Menos mal que me aceptaron las heces de 3 días, aunque tenga que volver con el caldo, porque deprime mucho a estas edades pasarse toda una mañana paseando a mis heces. Y menos mal que no se rompieron y no olían…

 

 

Lo de los olores no está reñido con la sonrisa. Se llama Awa, es una niña del orfanato

 

 

Lo que me resulta curioso es cómo llevo metido en mi cuerpo los olores de allí. Los traigo dentro de mí y los huelo en mi cuerpo cuando sudo y al respirar están tan presentes en mi nariz que llegan a agobiarme.
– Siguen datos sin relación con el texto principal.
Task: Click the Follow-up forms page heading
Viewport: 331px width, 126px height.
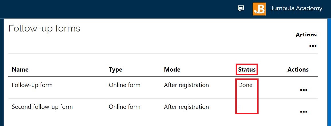Action: [x=44, y=28]
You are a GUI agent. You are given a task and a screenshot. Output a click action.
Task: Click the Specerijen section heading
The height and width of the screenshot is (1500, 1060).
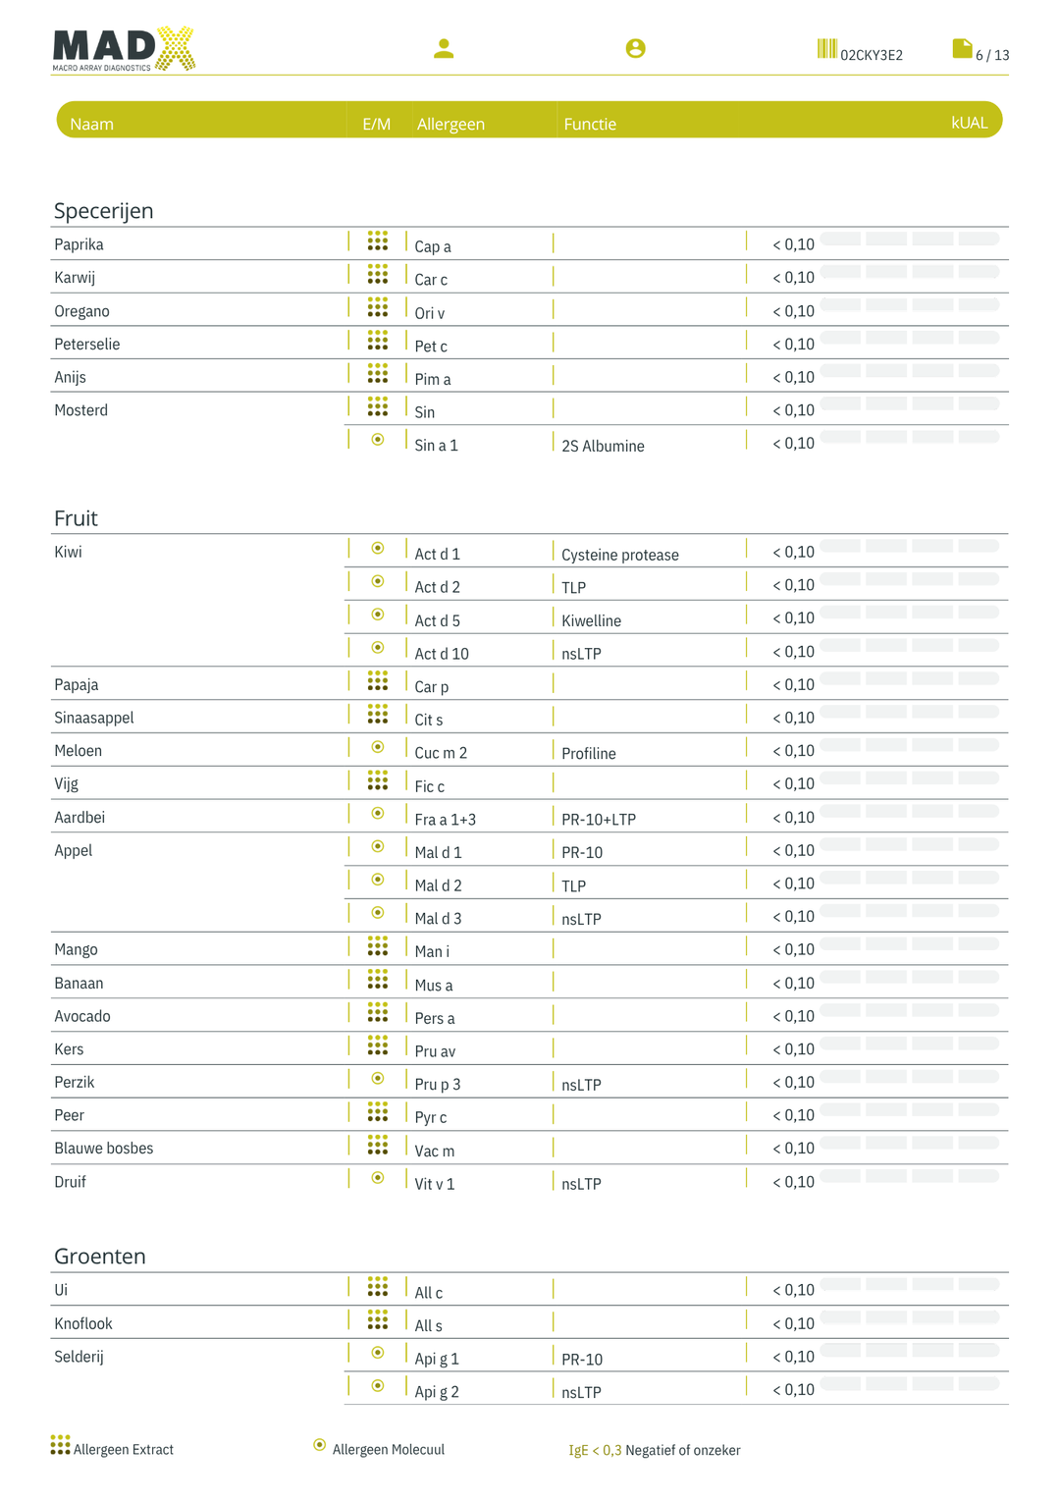click(x=103, y=210)
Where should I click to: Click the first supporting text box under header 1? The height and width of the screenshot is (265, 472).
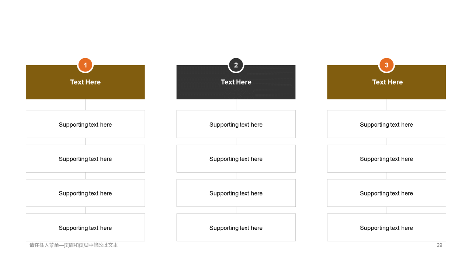pyautogui.click(x=85, y=124)
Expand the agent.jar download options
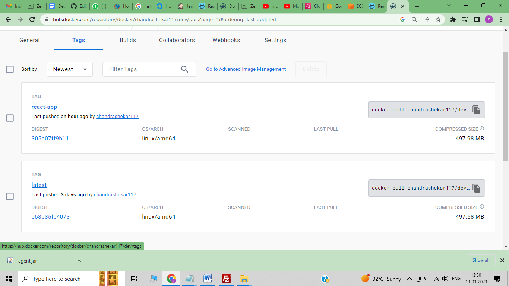509x286 pixels. coord(79,260)
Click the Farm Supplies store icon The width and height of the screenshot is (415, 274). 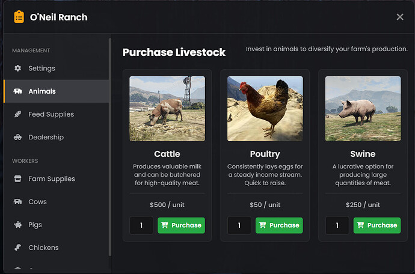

Hasta cuando voy al baño siento como si hubieran impregnado todas mis células y fuera un spray andante de Burkina.

 

No sé si será ese polvo que se levanta constantemente de esa tierra roja, que vas respirando una y otra vez hasta que te llena los pulmones o tiene que ver con la comida y la forma de cocinar, pero siento y respiro, huelo y aspiro, ese aire caliente que te llena por dentro hasta que lo llevas como una carga de lo que es y significa todo aquello. Cada vez que tomo aire, me grita que me ha poseído y que tengo que volver. Son esas calles llenas de gente caminando, en bici o moto, llenas de color y de vida, aunque son otros colores y otras vidas distintas a las que estaba acostumbrado hasta ahora. Pero con una lánguida fuerza, irresistible, que acaba abriéndose paso aunque que la esperanza de vida no llegue a los 46 años. Esa sensación de que por más que las condiciones sean infrahumanas, ellos seguirán sobre la tierra porque están más apegados a ella que cualquiera de nosotros y pueden adaptarse mucho mejor a esa situación límite.

 

La tierra roja, el polvo que se te mete hasta el fondo (muchos de ellos llevan mascarillas para evitar enfermedades pulmonares, otros siguen utilizando los clásicos pañuelos o telas), las mujeres que fríen masa de mijo en la calle, los mataderos al aire libre, las parrillas de pollo envueltas en papel de saco de cemento, los aguadores y el resto de tenderetes, unido a la contaminación de los centenares de tubos de escape de ciclomotores con mala combustión… todo ello junto dibuja una paleta de olores que conservo en mi pituitaria. Y más dentro.

 

Y si lo mezclo con el recuerdo de las imágenes y los sonidos, incluso el gusto, me hace sentir nostalgia. Y acabo de volver. Olores que marcan lo que los pensamientos o las ideas no llegan a pintar ni de lejos.

 

 

…Ya están aquí…

 

 

Me vuelvo el día 1 de enero, porque tengo que recoger el azafrán que he plantado, ya os contaré más adelante cómo es una paella burkinesa.